• **Task prompt**
Transcribe, word for word and without additions, each line below from the one containing "Task: Click the Google Maps app icon" through the one containing "This screenshot has width=454, height=261.", both ends included.

• **Task inputs**
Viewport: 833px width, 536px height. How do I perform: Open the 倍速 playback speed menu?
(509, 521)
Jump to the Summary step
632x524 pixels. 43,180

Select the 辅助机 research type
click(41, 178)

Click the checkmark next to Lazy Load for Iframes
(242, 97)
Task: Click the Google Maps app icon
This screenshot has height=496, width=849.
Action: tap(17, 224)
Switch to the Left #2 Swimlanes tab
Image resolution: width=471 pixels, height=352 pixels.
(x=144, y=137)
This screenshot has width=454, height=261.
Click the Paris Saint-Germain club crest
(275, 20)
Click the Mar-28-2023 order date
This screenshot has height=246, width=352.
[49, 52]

• **Response area**
Task: Click the Google Maps app icon
This screenshot has height=496, width=849.
Action: tap(17, 224)
Switch to the Left #2 Swimlanes tab
Image resolution: width=471 pixels, height=352 pixels.
(x=144, y=137)
This screenshot has width=454, height=261.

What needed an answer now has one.